20.3.13

La Déesse des petites victoires – Yannick Grannec


 
Un article du Time a classé Kurt Gödel, connu de son vivant comme un véritable dieu logicien et un mathématicien aussi hermétique que fascinant, parmi les cent personnalités les plus importantes du vingtième siècle. Inconnu du grand public et incompréhensible pour la plupart des mortels que nous sommes, Yannick Grenier entreprend dans ce premier roman assez magistral de nous donner à mieux comprendre qui était vraiment cet homme.

Pour ce faire, la romancière emprunte un des nombreux artifices classiques, une grosse ficelle littéraire pas très originale,  afin d’éviter de sombrer dans une sorte de biographie qui aurait sans doute le même goût ésotérique que les obscures formules mathématiques de son personnage. Ici, c’est une jeune documentaliste de Princeton, Anna Roth,  qui est chargée par le Directeur de l’IAS de récupérer le document posthume intitulé le « Nachlass » (héritage en allemand) auprès de la veuve de Gödel, Adèle. Une veuve désormais confinée dans une maison de soins où elle attend la mort. Une veuve à la fois acariâtre et attachante que la jeune femme va devoir conquérir. Ce qui devait constituer une mission simple va se révéler une tâche infiniment plus compliquée, à la règle du jeu définie par Adèle, et  au fur et à mesure que les deux femmes vont se découvrir et en apprendre l’une sur l’autre. Pour Adèle, Anna sera sa raison de s’attacher au brin de vie qui lui reste et de trouver enfin un peu de joie après une vie toute entière de renoncements et de peines. Pour Anna, Adèle deviendra une sorte de mentor qui lui permettra enfin de se débarrasser de ses démons en particulier avec les hommes. Entre les deux femmes s’établira une profonde amitié dont la construction constitue le second thème de ce roman épais.
Yannick Grenier pour mener à bien son livre a dû consulter des tonnes de documentations et avaler  de nombreux ouvrages d’une grande exigence intellectuelle. Car Gödel n’était pas n’importe qui. Esprit pur, hanté par la recherche de la perfection et de l’élégance mathématique, il se passionna aussi de philosophie tentant un rapprochement axiomatique entre les mathématiques et la philosophie de Husserl ou de Leibnitz qui comptent parmi les philosophes les plus hermétiques qui soient. Il était aussi et surtout un homme présentant de graves problèmes psychiatriques et psychotiques, éternel valétudinaire, se nourrissant avec une parcimonie et une suspicion extrêmes tant sa phobie de croire que tout un chacun en voulait à sa vie ou à son honneur était permanente.

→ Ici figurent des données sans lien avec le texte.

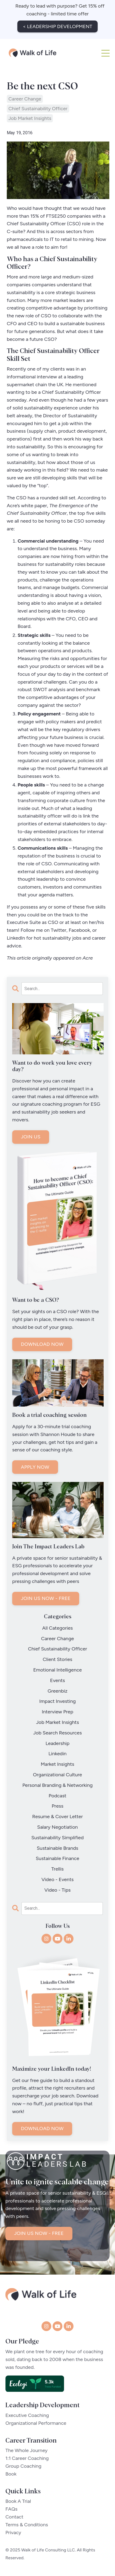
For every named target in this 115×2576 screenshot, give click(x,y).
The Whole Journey (26, 2447)
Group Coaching (23, 2463)
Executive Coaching (27, 2412)
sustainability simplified (57, 1838)
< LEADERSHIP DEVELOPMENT (57, 26)
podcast (57, 1796)
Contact (14, 2513)
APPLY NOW (35, 1467)
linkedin (58, 1754)
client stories (57, 1659)
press (57, 1806)
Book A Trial (18, 2498)
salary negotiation (57, 1827)
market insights (57, 1764)
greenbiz (57, 1691)
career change (24, 99)
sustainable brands (57, 1848)
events (57, 1680)
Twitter (58, 930)
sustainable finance (57, 1858)
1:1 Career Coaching (27, 2455)
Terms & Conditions (26, 2521)
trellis (57, 1869)
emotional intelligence (57, 1670)
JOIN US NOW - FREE (46, 1598)
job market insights (29, 118)
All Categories (57, 1628)
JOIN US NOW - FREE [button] (39, 2250)
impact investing (57, 1701)
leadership (57, 1743)
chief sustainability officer (38, 109)
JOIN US (30, 1137)
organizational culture (57, 1775)
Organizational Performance (35, 2420)
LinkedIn (16, 938)
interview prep (57, 1712)
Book (11, 2470)
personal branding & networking (57, 1785)
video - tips (57, 1890)
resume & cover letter (57, 1817)
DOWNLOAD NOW (42, 1344)
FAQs (11, 2505)
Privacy (13, 2529)
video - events (57, 1879)
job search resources (57, 1733)
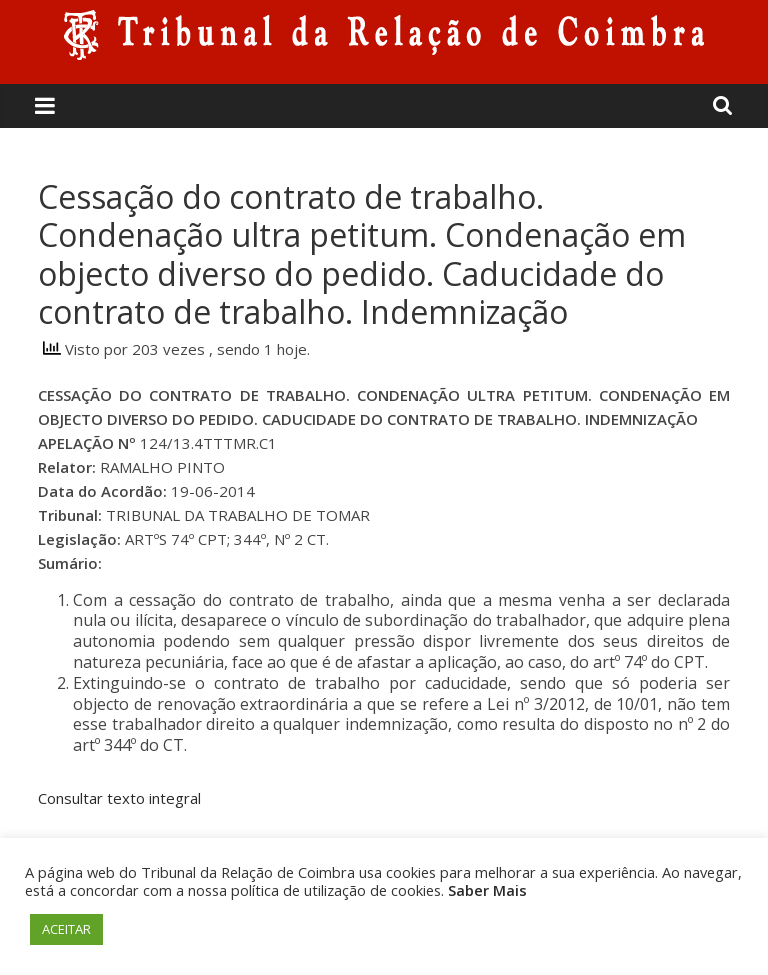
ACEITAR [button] (66, 929)
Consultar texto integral (119, 798)
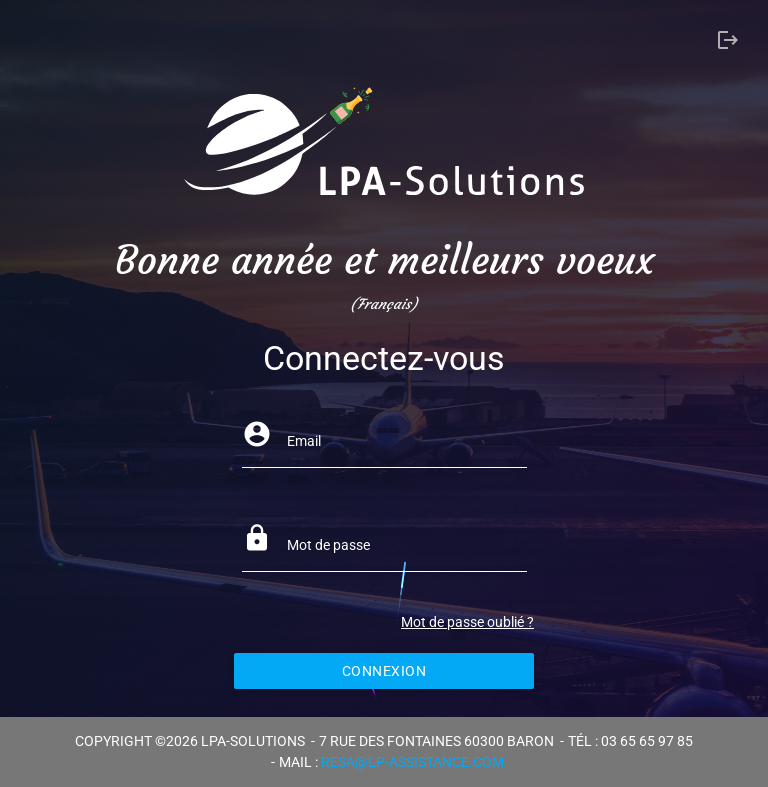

Né à Vienne, il fut l’un de ses nombreux scientifiques poussés par le régime nazi à émigrer aux Etats-Unis où il fut accueilli à Princeton qu’il ne devait plus jamais quitter. Il fut l’ami intime d’Albert Einstein qui ne voyait rien de plus réjouissant qu’une promenade en compagnie de Gödel. Il côtoya sa vie durant Oppenheimer qui en fit son protégé, Pauli, Morgenstern ainsi qu’une cohorte de Nobel ou de médailles Fields.
Pour lui, Adèle renonça à tout. Sa bizarrerie puis bientôt sa folie restreignirent leurs relations sociales. Ils vécurent chichement, son mari ayant horreur de quémander la moindre reconnaissance. Sa belle-famille la détesta toute sa vie, elle qui fut une danseuse de cabaret charmante et donc l’illustration parfaite d’un mauvais mariage pour celui qui était issu d’une famille bourgeoise. Toute sa vie, elle dut tenter de résoudre son équation à elle, celle qui consistait à aimer un génie, à le protéger de lui-même et de sa folie, tout en se protégeant elle-même et en renonçant à simplement exister pour elle-même.

C’est tout cela que Yannick Grenier nous donne à voir avec un luxe de détails et une capacité à rendre compte de dialogues imaginaires de haute tenue intellectuelle entre tous ces merveilleux esprits qui croisaient dans les jardins de Princeton. C’est aussi la limite du roman, très long à lire, exigeant une concentration permanente, se noyant parfois dans des circonvolutions non essentielles. Sans doute aurait-il gagné à être coupé d’une bonne centaine de pages ce qui aurait rendu sa lecture plus fluide. Mais, tout de même, il convient de saluer la performance d’un premier roman d’une grande exigence intellectuelle.